The medal belonged to Lieutenant-Colonel Duncan Eberts Macintyre who was instrumental in Canada's success at Vimy Ridge. It's been one hundred years since Lieutenant-Colonel Macintyre helped Canadian soldiers win one of the biggest battles of World War One. 

And 45 years since his family last saw the Distinguished Service Medal he was awarded, in part, because of that battle. Now, the medal is back home where it belongs.

Along a rural road in Chelsea, Quebec that bears the name of Duncan Eberts Macintyre.

At the house where the distinguished military veteran settled after the wa, history lives on in Duncan Macintyre's grandson John.

“My grandfather was an incredible person,” says John, “He had great skills as an organizer, as a planner.”

They are skills that would prove invaluable in the Battle of Vimy Ridge.  Macintyre was adept at quickly sketching enemy trenches and front lines, earning him a number of medals.

But after his death in 1974, the family discovered that one of the many medals adorning his military uniform, the Distinguished Service Order or DSO, was missing.

“It was discovered that this set of medals, the stitching had been carefully removed,” says John, “and the DSO medal was gone.”

Over the decades that followed, the Macintyre family didn’t think much more about that medal.

Recently, though, on Vimy weekend to commemorate his grandfather’s contribution to the battle, John posted pictures of Lieutenant-Colonel Macintyre and a photo of a memorial rock outside the family home commissioned by a neighbor who greatly admired Macintyre.  The rock mentioned that the veteran was a recipient of the DSO.  John’s brother-in-law wondered what “DSO” stood for and googled it.

“As he googled it, he came up with an on-line auction site that had very clearly my grandfather's medal with a copy of my grandfather's book, with a whole bio of my grandfather, detailed pictures of the medal including his name engraved on it.  So there was no question.”
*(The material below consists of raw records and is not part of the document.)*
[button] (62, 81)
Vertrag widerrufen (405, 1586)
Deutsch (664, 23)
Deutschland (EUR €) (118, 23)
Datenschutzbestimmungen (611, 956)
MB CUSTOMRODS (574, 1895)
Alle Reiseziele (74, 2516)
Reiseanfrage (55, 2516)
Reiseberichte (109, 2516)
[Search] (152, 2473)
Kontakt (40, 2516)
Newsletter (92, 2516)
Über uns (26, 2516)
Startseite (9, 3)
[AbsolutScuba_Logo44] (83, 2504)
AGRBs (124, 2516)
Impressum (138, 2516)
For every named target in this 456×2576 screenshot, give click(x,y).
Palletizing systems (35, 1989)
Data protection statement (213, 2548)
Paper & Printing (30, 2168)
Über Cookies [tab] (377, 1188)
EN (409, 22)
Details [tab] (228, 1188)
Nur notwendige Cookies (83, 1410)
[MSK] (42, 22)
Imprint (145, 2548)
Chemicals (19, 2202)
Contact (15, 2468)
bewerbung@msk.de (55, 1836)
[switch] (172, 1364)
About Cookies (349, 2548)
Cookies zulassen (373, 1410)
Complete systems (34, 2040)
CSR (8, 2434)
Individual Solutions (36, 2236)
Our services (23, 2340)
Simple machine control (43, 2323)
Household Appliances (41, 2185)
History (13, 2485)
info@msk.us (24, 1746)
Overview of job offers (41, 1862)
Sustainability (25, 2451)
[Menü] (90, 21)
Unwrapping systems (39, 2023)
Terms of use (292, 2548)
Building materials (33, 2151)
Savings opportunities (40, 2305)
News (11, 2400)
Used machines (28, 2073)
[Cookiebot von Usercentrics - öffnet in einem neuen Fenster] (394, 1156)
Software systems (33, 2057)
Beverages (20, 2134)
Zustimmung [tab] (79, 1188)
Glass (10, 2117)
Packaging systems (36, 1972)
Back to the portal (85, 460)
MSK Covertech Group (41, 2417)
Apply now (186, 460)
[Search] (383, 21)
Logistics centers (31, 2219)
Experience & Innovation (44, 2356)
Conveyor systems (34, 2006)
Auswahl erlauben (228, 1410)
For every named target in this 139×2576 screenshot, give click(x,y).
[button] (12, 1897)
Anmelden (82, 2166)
That auction site, Medals of War out of Kemptville, is owned by Tanya Ursual.  Ursual explains that she had purchased the medal from a collector a few months ago.  Before that, it had belonged to a collector in B.C., and some time before that, had been purchased out of an auction house in the U.K. 

Ursual says with the advent of the internet, searches for medals like these have now become possible.

“Where it once would have been very difficult to find your family's medals had they been lost,” she explains, “there would only be a small number opportunities to seek those medals, a needle in a haystack.

Nowadays, you can do a google search and find anything immediately. 

Ursual was advertising Macintyre’s DSO for $2800 but won’t disclose what she actually sold it for.

“The mystery of where it's been for the last 40 years, I can't answer. It went missing even before I was born, so that's a question.”

It's probably not a question John Macintyre cares to answer. His family has the medal back, for a price.

“It' wasn't a king's ransom but it was a few thousand dollars or more.”

But that, he says, is the price for a piece of the family history. John Macintyre thinks his grandfather would be thrilled to know his set of medals is once again complete, maybe even honoured to know his story is still being told to a generation one hundred years after the nation-building battle.